Ebola becoming harder to treat —US experts: rapid mutation could “render treatment and vaccines ineffective”

theextinctionprotocol.wordpress.com / September 1, 2014

August 2014 – AFRICA – As countries across the world battle to contain the spreads of the Ebola Virus Disease (EVD), the killer ailment appears to be devising means of circumventing efforts to stop it, researchers have said. Experts claim that the virus is “rapidly and continually mutating, making it harder to diagnose and treat.” This is just as former President Olusegun Obasanjo declared, on Saturday, that the index case, Patrick Sawyer, in a “devilish” connivance with some Liberian authorities, intentionally brought the disease to Nigeria. He also noted that the disease, which he said had become a global problem, had been taking a toll on Nigeria’s economy, charging the Federal Government to partner the World Health Organization (WHO), European Union (EU) and government of America in containing the virus.

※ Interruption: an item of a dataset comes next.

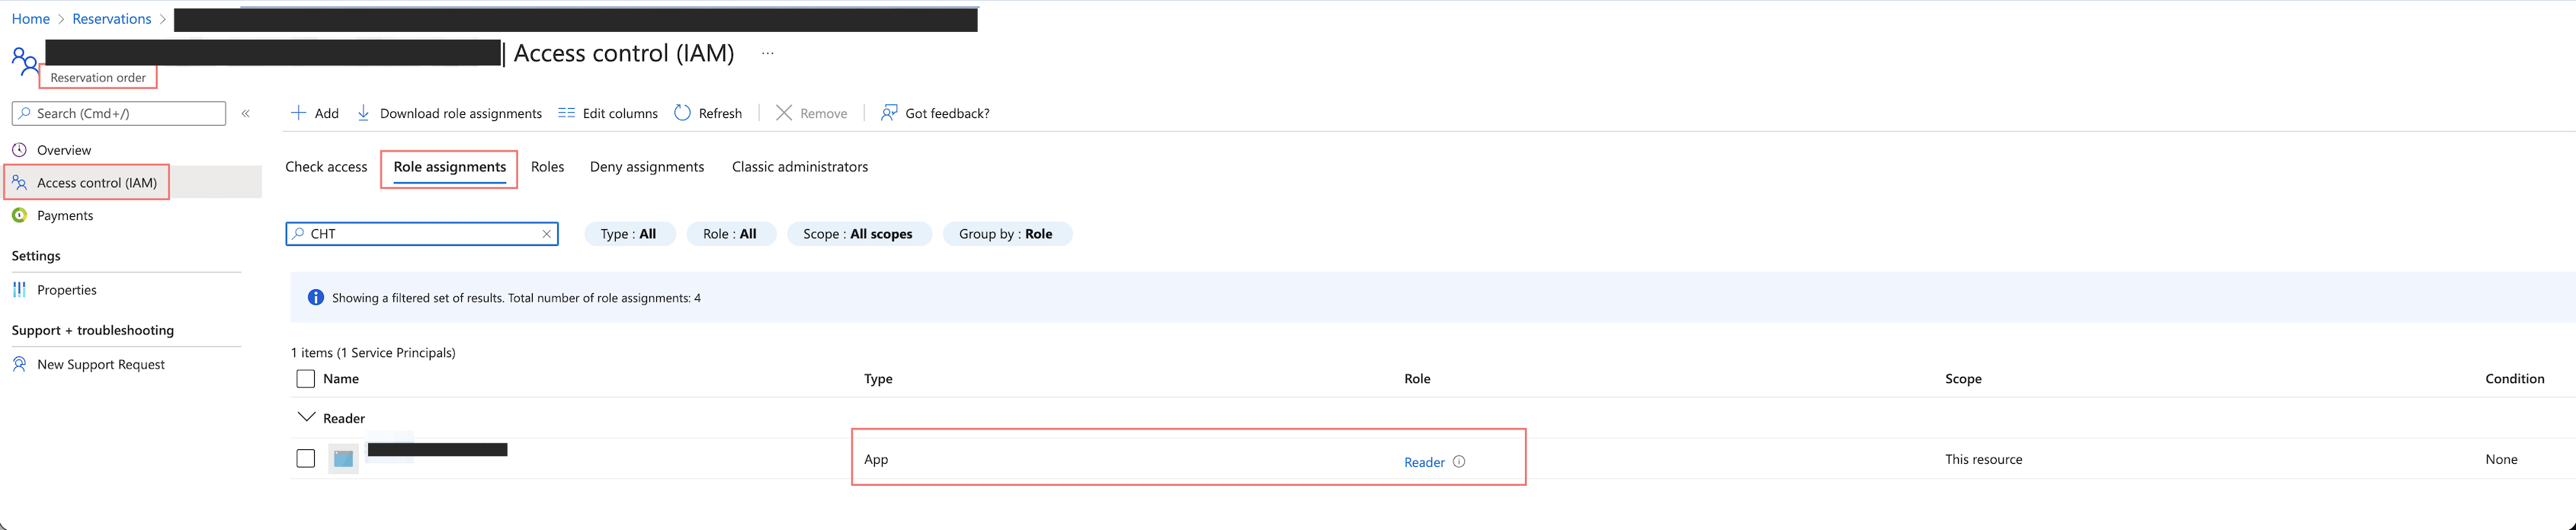Collapse the left sidebar menu
The height and width of the screenshot is (530, 2576).
[246, 114]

Sunday Tribune’s finding showed that result of a research by a team of American scientists indicates that the initial patients diagnosed with the virus in Sierra Leone revealed almost 400 genetic modifications, concluding that this could render current treatment ineffective and put vaccines that are being worked on for its cure in danger. According to reports, the team of researchers, under the Broad Institute in Massachusetts and Harvard University, analyzed more than 99 Ebola virus genomes which were collected from 78 patients diagnosed with the disease in Sierra Leona in the first 24 days of the current outbreak. Dr Pardis Sabeti, a senior associate member at the Broad Institute and an associate professor at Harvard University, who was among leaders of the research, said “by making the data immediately available to the community, we hope to accelerate response efforts.